* THE PROBLEM: Count the lines in the data below holding the string "agent" and write the total by itself.

..........

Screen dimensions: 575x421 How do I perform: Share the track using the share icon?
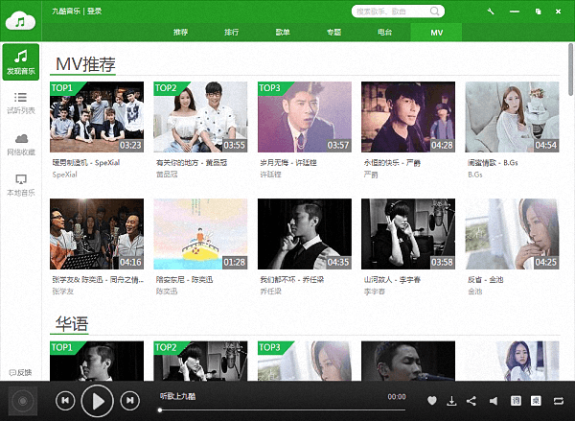pyautogui.click(x=471, y=401)
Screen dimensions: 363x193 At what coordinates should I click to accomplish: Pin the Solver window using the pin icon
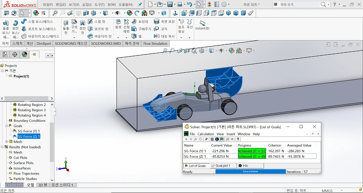(x=206, y=139)
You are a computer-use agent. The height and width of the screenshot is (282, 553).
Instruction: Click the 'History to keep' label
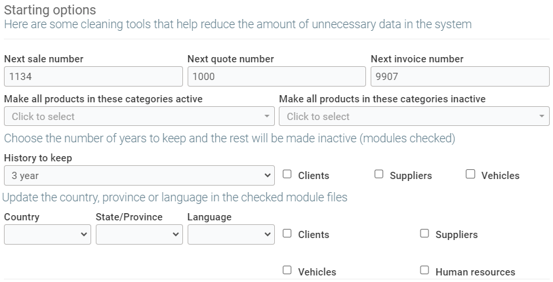(38, 158)
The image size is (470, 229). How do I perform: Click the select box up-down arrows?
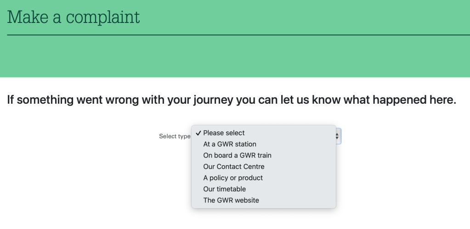click(x=337, y=136)
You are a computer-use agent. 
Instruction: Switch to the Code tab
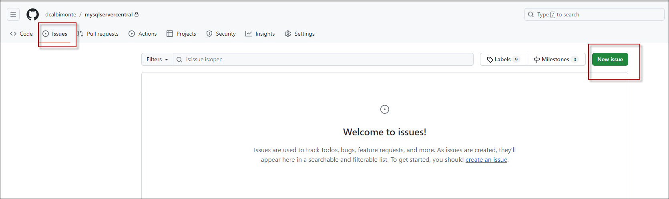pyautogui.click(x=22, y=34)
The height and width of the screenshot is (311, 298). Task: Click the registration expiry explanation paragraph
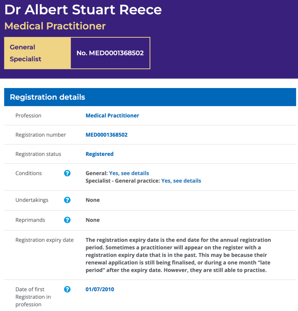178,255
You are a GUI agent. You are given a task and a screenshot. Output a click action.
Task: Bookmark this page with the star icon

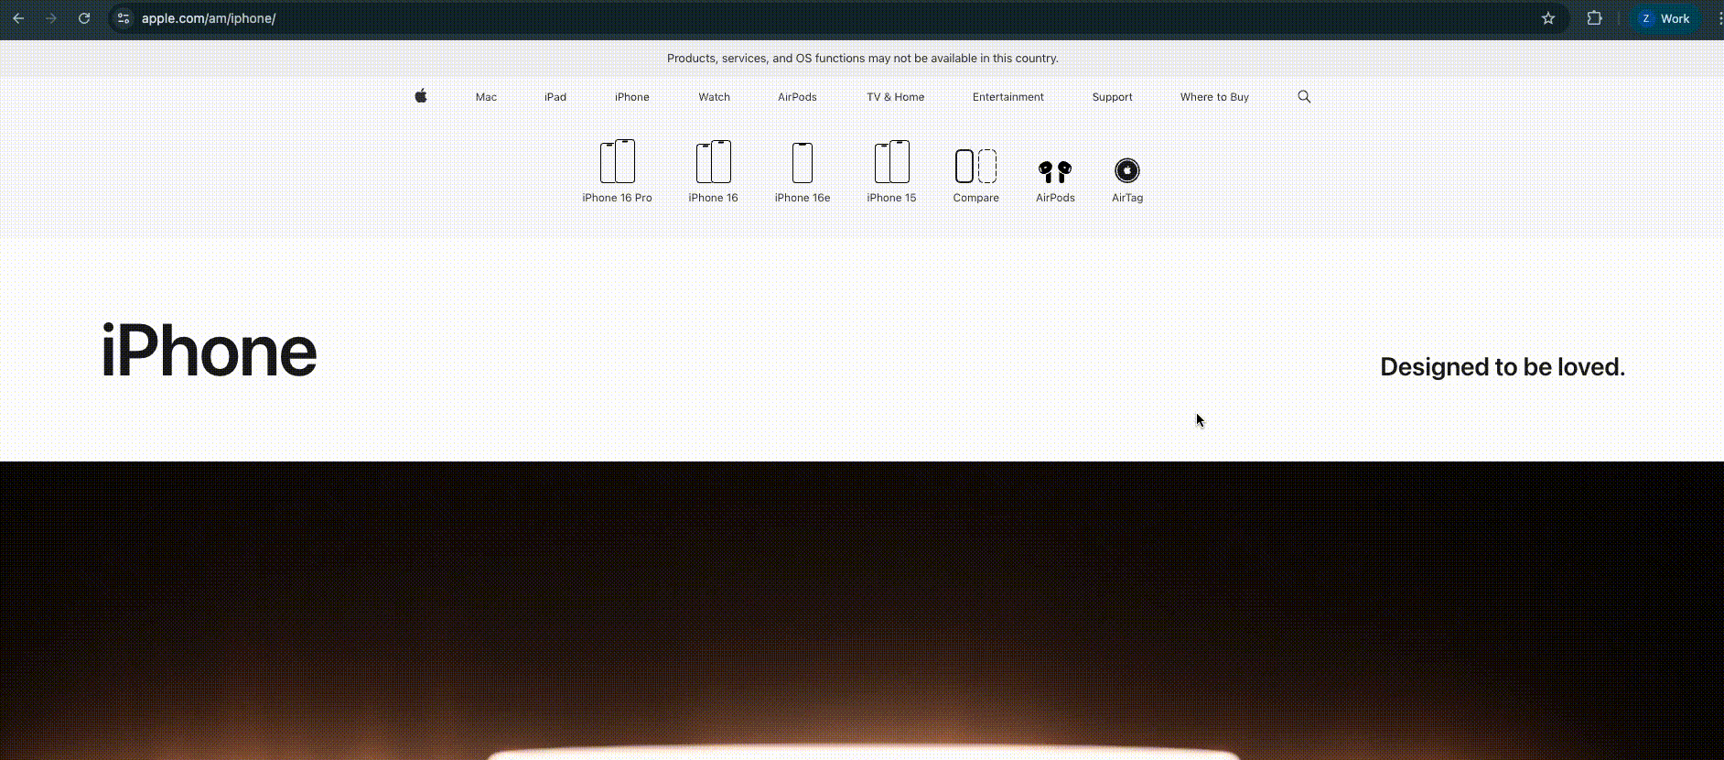click(x=1548, y=18)
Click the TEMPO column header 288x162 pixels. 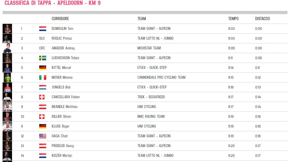(233, 19)
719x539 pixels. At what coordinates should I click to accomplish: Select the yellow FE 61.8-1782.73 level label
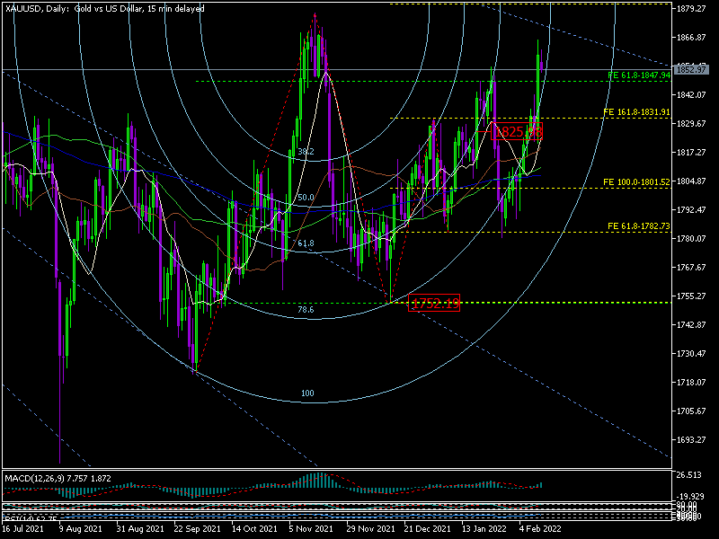coord(639,226)
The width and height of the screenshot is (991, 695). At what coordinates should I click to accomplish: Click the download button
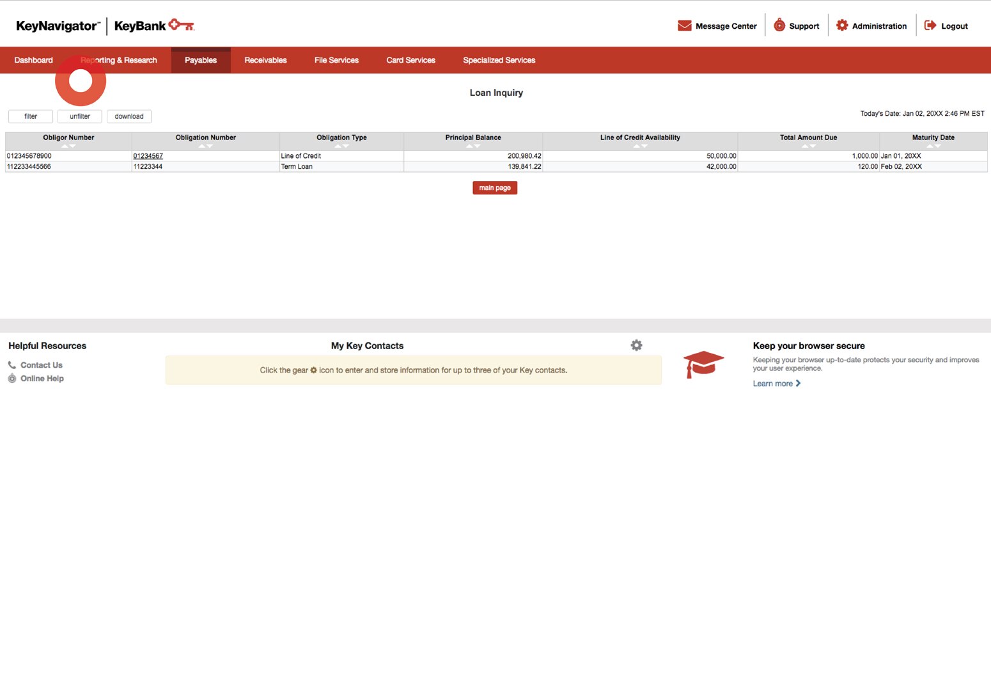click(x=129, y=116)
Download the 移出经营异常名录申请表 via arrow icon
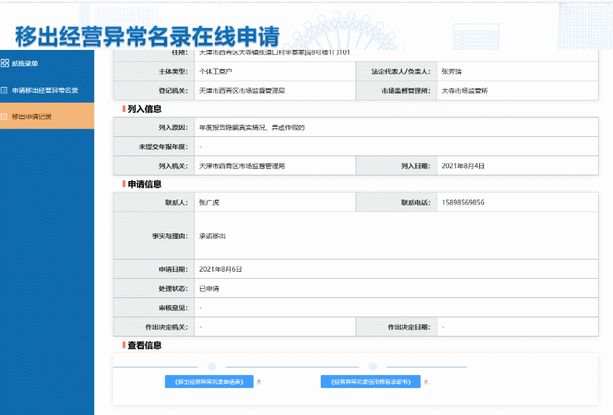The image size is (613, 415). pyautogui.click(x=259, y=381)
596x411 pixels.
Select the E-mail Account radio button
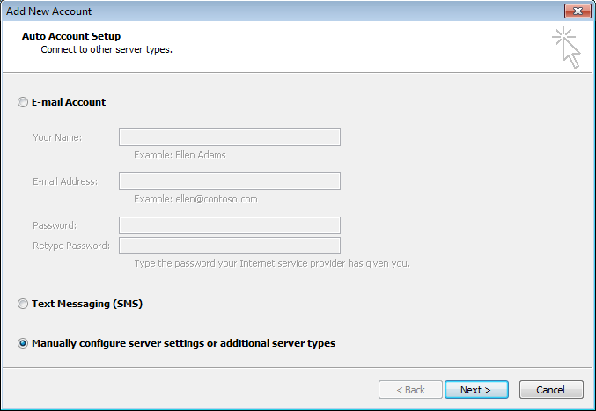click(x=23, y=102)
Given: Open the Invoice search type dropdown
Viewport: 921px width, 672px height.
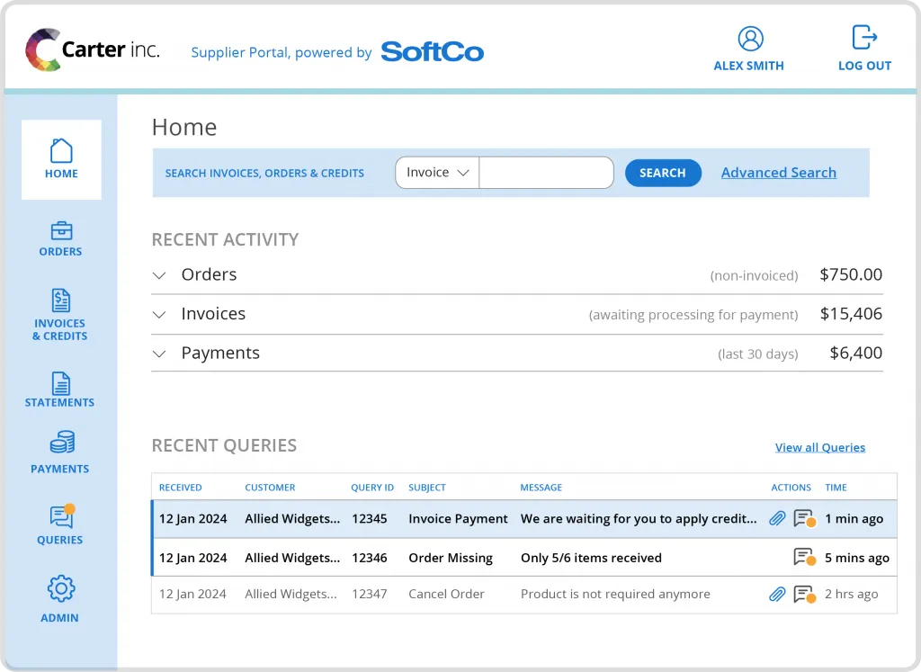Looking at the screenshot, I should pos(437,173).
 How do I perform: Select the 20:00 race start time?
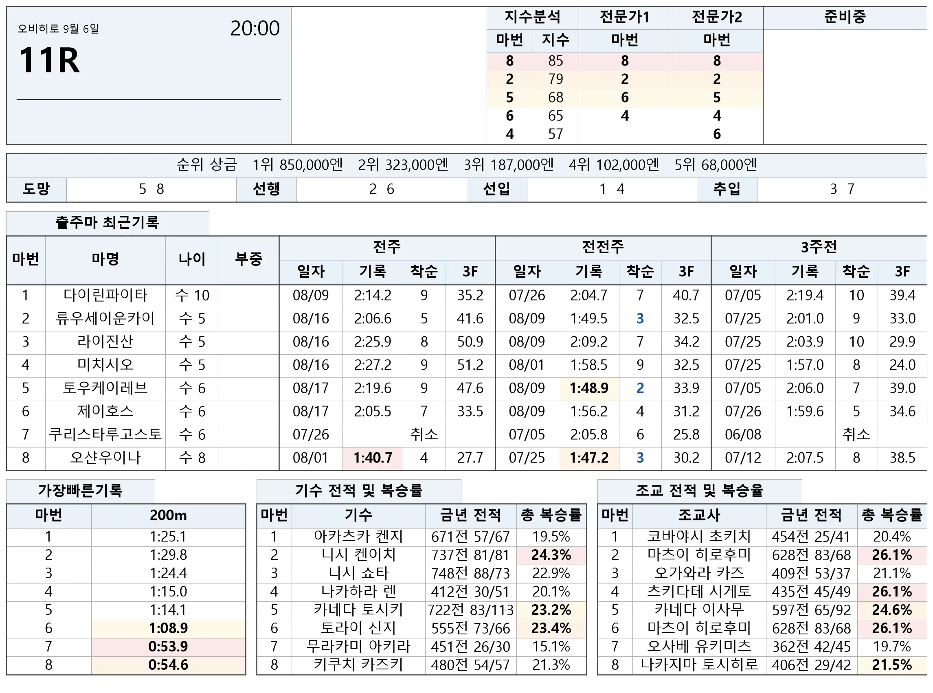click(x=255, y=29)
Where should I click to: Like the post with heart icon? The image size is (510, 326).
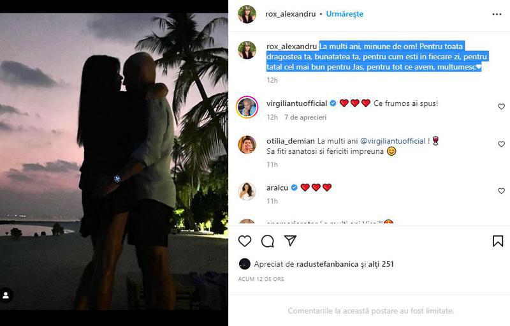(245, 241)
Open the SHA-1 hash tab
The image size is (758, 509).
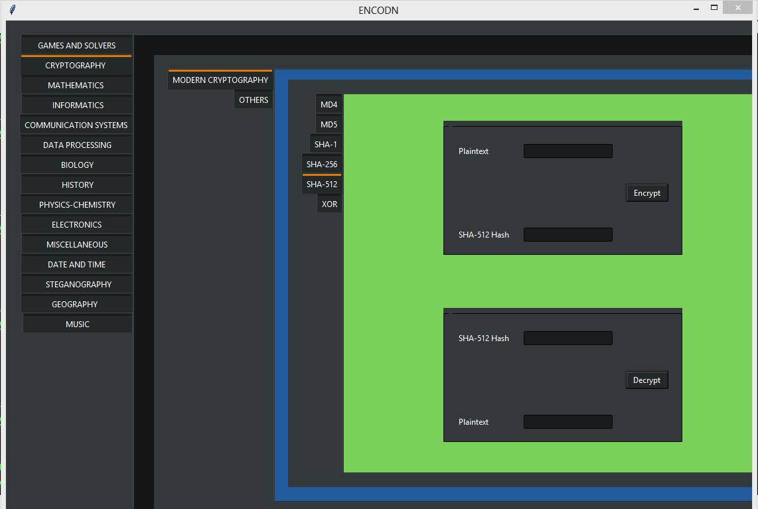point(325,144)
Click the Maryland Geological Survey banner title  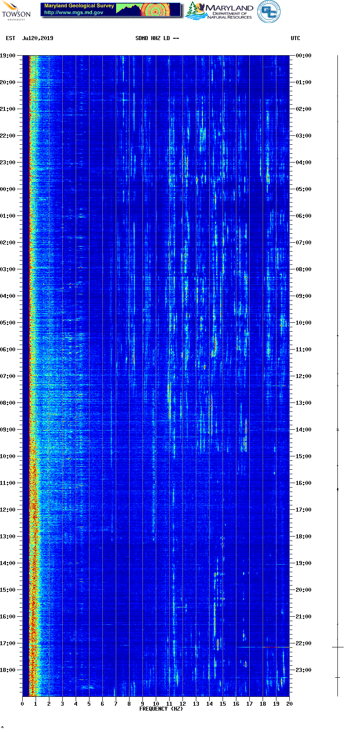point(79,6)
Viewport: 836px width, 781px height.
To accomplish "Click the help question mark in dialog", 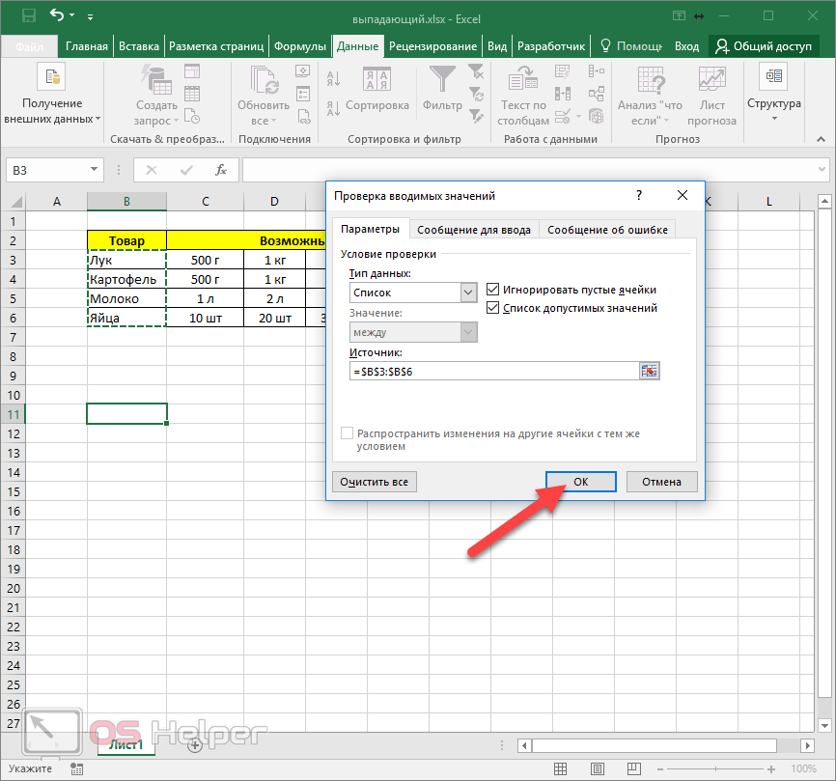I will point(639,195).
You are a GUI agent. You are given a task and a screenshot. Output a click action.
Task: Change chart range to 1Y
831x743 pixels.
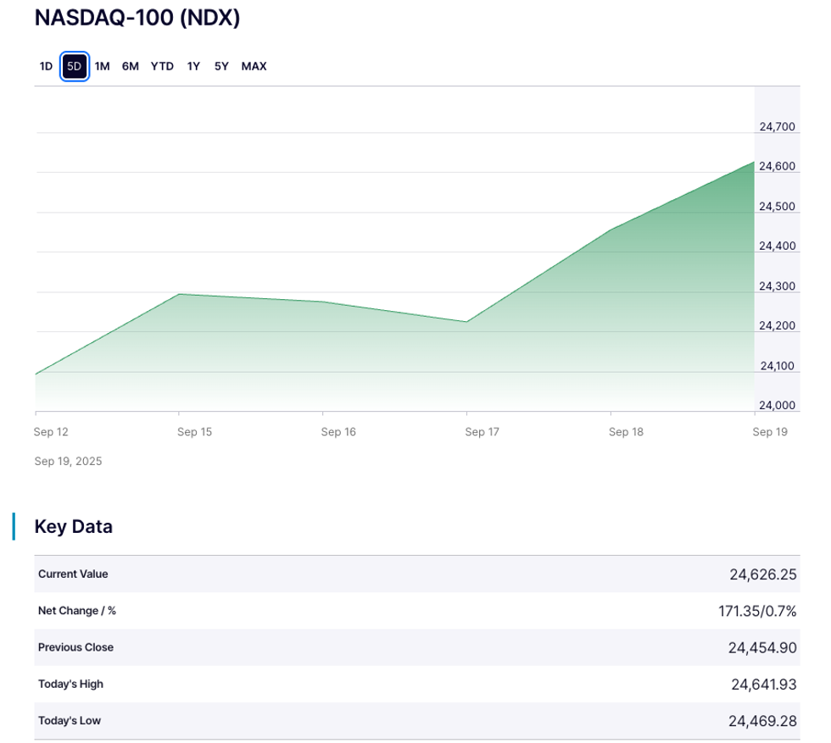[193, 66]
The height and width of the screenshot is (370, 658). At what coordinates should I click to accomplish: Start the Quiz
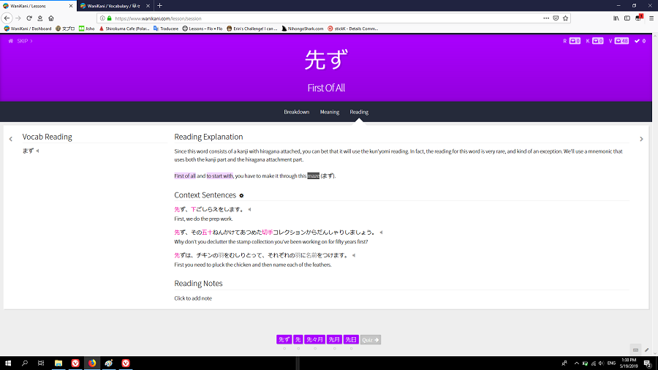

..........

* YOUR SOLUTION: 4